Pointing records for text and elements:
■ ■ ■
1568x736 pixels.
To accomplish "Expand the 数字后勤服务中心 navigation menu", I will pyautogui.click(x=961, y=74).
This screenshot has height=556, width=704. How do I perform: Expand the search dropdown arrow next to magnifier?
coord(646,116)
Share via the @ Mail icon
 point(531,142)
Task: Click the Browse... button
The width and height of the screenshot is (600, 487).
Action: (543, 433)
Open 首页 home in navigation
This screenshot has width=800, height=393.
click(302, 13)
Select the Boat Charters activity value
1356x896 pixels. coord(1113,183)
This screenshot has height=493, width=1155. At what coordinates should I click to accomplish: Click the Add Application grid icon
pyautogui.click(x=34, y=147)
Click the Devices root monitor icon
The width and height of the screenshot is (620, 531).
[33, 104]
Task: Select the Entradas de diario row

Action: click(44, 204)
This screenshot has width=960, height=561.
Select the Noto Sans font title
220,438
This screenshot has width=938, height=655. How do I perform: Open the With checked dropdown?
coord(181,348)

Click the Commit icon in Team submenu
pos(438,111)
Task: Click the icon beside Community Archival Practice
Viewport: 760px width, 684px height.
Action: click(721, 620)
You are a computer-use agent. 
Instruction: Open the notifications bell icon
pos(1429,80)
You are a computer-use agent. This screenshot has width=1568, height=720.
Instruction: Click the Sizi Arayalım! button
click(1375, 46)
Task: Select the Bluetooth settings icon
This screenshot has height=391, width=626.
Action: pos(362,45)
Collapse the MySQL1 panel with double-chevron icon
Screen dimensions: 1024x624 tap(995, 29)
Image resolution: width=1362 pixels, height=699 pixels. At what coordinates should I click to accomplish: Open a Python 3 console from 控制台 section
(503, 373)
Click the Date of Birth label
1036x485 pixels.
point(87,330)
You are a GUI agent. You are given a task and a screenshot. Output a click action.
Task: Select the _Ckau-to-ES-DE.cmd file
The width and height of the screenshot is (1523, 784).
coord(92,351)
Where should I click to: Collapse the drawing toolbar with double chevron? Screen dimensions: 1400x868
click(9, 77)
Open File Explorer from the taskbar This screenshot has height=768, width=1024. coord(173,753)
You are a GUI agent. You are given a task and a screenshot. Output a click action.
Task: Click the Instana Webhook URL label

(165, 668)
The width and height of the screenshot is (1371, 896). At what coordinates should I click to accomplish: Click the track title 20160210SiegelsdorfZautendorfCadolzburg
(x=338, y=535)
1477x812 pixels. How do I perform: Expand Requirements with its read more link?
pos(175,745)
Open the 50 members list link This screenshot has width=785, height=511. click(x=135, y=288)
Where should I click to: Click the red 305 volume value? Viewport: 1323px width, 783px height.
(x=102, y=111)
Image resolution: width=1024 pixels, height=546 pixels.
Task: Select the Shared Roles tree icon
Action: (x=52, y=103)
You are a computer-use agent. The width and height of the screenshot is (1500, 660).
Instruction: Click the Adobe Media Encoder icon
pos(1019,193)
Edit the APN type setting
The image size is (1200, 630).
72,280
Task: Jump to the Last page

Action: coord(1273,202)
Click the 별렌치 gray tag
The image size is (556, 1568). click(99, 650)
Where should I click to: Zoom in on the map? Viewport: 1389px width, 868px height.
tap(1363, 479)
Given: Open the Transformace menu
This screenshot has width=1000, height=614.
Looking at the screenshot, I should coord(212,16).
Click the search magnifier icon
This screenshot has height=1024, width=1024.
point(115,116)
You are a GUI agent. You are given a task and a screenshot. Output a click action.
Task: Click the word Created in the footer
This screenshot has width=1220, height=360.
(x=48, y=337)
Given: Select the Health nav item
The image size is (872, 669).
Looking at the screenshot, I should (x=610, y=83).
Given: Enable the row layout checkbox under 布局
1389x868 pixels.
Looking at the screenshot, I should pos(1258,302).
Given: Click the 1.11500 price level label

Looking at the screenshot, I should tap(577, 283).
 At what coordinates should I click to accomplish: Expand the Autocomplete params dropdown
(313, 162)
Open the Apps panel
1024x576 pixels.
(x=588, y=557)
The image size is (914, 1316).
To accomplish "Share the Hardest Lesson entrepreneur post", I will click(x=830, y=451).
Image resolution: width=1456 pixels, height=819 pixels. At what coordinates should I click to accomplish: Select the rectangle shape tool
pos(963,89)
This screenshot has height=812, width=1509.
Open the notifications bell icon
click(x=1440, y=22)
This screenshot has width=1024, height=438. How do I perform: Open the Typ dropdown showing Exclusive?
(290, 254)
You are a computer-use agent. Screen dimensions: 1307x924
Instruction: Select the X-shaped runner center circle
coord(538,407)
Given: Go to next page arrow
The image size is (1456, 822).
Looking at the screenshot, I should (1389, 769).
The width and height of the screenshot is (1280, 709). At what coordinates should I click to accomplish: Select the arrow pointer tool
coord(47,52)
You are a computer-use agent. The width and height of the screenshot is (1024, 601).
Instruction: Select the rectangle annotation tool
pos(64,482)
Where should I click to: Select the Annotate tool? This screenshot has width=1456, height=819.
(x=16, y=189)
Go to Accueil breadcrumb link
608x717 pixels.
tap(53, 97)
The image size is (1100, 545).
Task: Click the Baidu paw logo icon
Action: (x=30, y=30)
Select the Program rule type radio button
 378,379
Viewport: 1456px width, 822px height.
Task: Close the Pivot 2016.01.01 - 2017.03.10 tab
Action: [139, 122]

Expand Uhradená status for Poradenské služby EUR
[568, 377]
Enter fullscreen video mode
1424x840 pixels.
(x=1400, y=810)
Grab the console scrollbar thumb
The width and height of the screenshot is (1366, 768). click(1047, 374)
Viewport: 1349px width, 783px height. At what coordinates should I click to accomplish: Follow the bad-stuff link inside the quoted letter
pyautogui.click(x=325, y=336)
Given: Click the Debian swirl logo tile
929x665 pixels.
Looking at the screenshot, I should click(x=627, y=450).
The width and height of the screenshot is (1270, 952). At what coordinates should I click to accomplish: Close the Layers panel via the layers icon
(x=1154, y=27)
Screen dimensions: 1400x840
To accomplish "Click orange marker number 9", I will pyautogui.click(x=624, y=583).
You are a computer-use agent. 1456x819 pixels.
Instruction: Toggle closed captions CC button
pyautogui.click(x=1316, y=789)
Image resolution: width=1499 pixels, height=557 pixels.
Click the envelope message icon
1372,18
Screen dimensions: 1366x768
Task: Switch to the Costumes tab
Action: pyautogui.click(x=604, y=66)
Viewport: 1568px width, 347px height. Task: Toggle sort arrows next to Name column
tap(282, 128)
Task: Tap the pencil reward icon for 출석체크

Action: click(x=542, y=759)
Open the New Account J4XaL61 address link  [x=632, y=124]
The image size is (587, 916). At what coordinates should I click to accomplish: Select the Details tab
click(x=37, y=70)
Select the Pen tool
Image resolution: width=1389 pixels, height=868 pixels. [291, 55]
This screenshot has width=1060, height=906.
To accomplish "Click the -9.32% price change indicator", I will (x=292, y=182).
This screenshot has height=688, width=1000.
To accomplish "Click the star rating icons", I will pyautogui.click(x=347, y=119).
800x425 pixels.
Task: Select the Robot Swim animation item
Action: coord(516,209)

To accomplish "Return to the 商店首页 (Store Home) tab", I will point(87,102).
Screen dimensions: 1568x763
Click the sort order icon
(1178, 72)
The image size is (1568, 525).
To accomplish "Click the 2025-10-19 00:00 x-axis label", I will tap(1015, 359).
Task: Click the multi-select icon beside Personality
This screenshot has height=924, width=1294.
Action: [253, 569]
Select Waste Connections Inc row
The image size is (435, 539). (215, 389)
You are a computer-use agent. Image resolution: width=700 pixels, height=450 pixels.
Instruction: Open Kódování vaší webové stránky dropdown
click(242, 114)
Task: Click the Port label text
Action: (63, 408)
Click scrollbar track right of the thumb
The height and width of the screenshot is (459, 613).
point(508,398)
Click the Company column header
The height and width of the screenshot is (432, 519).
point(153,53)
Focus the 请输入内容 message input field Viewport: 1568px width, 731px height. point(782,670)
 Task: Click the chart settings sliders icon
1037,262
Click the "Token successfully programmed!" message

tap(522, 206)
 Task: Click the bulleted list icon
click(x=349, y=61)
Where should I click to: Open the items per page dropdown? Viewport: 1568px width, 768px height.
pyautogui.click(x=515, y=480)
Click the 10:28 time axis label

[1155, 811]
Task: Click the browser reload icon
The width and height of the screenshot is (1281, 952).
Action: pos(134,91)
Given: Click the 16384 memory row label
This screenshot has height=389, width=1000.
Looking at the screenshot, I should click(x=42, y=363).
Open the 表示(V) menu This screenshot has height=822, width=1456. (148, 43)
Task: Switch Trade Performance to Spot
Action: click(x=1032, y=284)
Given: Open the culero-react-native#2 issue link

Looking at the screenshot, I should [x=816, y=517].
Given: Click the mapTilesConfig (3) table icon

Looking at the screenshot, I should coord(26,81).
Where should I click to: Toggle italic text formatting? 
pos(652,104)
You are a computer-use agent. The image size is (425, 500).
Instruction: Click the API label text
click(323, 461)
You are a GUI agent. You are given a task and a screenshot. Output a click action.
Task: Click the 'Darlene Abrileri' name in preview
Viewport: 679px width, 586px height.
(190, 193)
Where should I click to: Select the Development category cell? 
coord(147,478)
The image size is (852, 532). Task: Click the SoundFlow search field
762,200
■ ■ ■
* [Exercise]
Which lines in the entries above contain the string "page"? Return each of those lines in full.

* [Correct output]
Task: Jump to the Last page
Given: Go to next page arrow
Where should I click to: Open the items per page dropdown? Viewport: 1568px width, 768px height.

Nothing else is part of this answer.